The odd name is actually quite literal – an ancient dragon has returned, and it’s chosen you as its pupil to fill with arcane dogma. What those teachings will be and why the dragon chose you, however, remain a mystery for now; instead, our first look focused on combat, specifically a battle involving your three AI teammates (called pawns) and a really pissy griffin.
Grabbing foes, even those as large as a griffin, is one of the key combat features in Dogma. Any enemy, regardless of size, can be latched onto by holding the right trigger. When grappling small monsters, you merely restrain them; against large creatures like the griffin, you can nab any point of the body and crawl all over the bastard, stabbing it until it either dies, crashes to the ground or bucks you off.
Above: KILL IIIIIT
It sounds a bit like Shadow of the Colossus or God of War III, except it’s all free flowing – no prompts, no specific path, just a giant obstacle you can grab at will. This made the ensuing battle with the griffin feel much more involved and strenuous than typical boss fights, where you’re usually hacking away at their heels, or the boss continues to act out its pre-programmed attacks even though you’re slashing it in the face. Holding down RT, desperately clinging to a flying beast as it thrashes dirt and debris everywhere, was a thrilling moment – we can’t wait to see how it works with other, larger monsters.

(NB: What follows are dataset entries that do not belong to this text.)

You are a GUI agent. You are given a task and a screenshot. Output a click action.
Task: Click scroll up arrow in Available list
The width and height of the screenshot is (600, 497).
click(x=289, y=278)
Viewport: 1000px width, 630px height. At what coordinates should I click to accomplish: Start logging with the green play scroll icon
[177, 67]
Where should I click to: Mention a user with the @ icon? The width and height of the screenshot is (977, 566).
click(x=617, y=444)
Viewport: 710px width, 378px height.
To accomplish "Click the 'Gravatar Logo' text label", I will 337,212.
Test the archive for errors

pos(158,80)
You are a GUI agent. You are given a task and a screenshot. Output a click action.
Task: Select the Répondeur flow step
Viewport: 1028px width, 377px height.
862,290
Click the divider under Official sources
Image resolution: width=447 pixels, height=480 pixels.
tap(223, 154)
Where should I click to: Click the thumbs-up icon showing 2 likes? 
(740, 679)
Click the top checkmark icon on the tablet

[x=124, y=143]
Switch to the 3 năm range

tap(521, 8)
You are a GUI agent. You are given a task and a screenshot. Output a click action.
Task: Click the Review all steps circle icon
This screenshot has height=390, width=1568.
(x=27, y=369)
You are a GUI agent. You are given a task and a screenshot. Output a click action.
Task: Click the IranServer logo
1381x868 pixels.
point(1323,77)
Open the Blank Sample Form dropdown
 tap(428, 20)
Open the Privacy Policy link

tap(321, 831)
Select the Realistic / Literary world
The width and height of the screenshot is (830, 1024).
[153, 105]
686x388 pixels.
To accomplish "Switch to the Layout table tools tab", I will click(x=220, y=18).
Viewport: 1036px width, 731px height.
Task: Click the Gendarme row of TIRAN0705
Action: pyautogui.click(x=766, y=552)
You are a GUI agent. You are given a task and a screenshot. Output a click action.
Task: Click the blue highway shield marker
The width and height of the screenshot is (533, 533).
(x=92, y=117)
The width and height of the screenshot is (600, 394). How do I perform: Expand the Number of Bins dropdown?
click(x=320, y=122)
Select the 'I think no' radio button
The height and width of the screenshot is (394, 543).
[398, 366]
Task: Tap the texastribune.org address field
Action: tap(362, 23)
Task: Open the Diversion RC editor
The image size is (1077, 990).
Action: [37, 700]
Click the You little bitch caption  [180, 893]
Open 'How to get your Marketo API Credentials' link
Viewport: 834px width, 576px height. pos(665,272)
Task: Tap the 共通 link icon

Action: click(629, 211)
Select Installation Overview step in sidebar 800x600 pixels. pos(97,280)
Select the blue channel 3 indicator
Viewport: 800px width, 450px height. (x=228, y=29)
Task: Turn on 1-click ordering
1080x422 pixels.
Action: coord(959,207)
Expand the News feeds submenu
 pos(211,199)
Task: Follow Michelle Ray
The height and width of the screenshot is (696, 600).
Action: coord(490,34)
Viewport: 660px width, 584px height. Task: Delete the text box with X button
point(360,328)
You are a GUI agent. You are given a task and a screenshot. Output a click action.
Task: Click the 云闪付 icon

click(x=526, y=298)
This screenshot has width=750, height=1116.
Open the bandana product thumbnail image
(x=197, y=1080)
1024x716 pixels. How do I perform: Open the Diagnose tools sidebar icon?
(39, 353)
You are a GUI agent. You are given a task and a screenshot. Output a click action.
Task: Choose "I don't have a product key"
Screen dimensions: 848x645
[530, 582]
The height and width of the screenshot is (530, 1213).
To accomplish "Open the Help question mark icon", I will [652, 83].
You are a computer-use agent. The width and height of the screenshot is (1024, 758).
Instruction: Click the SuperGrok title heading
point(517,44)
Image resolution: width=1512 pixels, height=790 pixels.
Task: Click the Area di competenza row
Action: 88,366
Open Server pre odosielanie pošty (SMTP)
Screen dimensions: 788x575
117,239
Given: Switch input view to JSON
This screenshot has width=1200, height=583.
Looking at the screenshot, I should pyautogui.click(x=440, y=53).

The battle is not yours alone though – you have three customizable AI partners (called pawns) that come in three flavors: fighter, strider and mage. Interestingly, mages do not have magic points or limitations on their spells; instead, the power and duration of a spell is determined by how long the mage chants, replicating how a “real” mage would presumably handle a powerful spell. Spend more time preparing a fireball, for instance, and it erupts into a wall of flame. As for the other two, striders use daggers up close and arrows from a distance, while fighters… fight. With swords and stuff.
Above: The Strider main character, with a mage pawn in the distance casting a fire spell
Each pawn can be also ordered to attack, defend or gather around your location. Standard team controls, sure, but what sets the pawns apart is how integral they are to the action. While you’re busy diving out of the way of the griffin’s swoop attacks, the pawns may notice a weak point or even offer specific assistance. In one case, a pawn motioned for us to come over so he could alley-oop us into the sky, where we grabbed the griffin mid-air and dragged his beaky ass back to earth, sinking flaming daggers into his back the whole way down. Cool stuff.
The pawns played an even more important role in our second round with the griffin. Instead of assisting us into the air, one found his way onto the griffin’s back and called for us to shoot its wings with arrows. Doing so sent the monster back to the ground, where our mage conjured a massive explosion that rattled the screen and set the whole damn griffin ablaze. Boom, quest complete.
Above: Truly, riding on the back of the griffin was the highlight
Granted, when the pawns had all the fun, it did kind of feel like all the best stuff happened without us. But we can’t deny how chaotic and exciting the experience was, even when we didn’t deliver the final blow. Now, if the pawns were co-op friends instead of AI, that’d be another story, but Capcom withheld multiplayer talk, stating Dragon’s Dogma would have a “spin” on traditional multiplayer.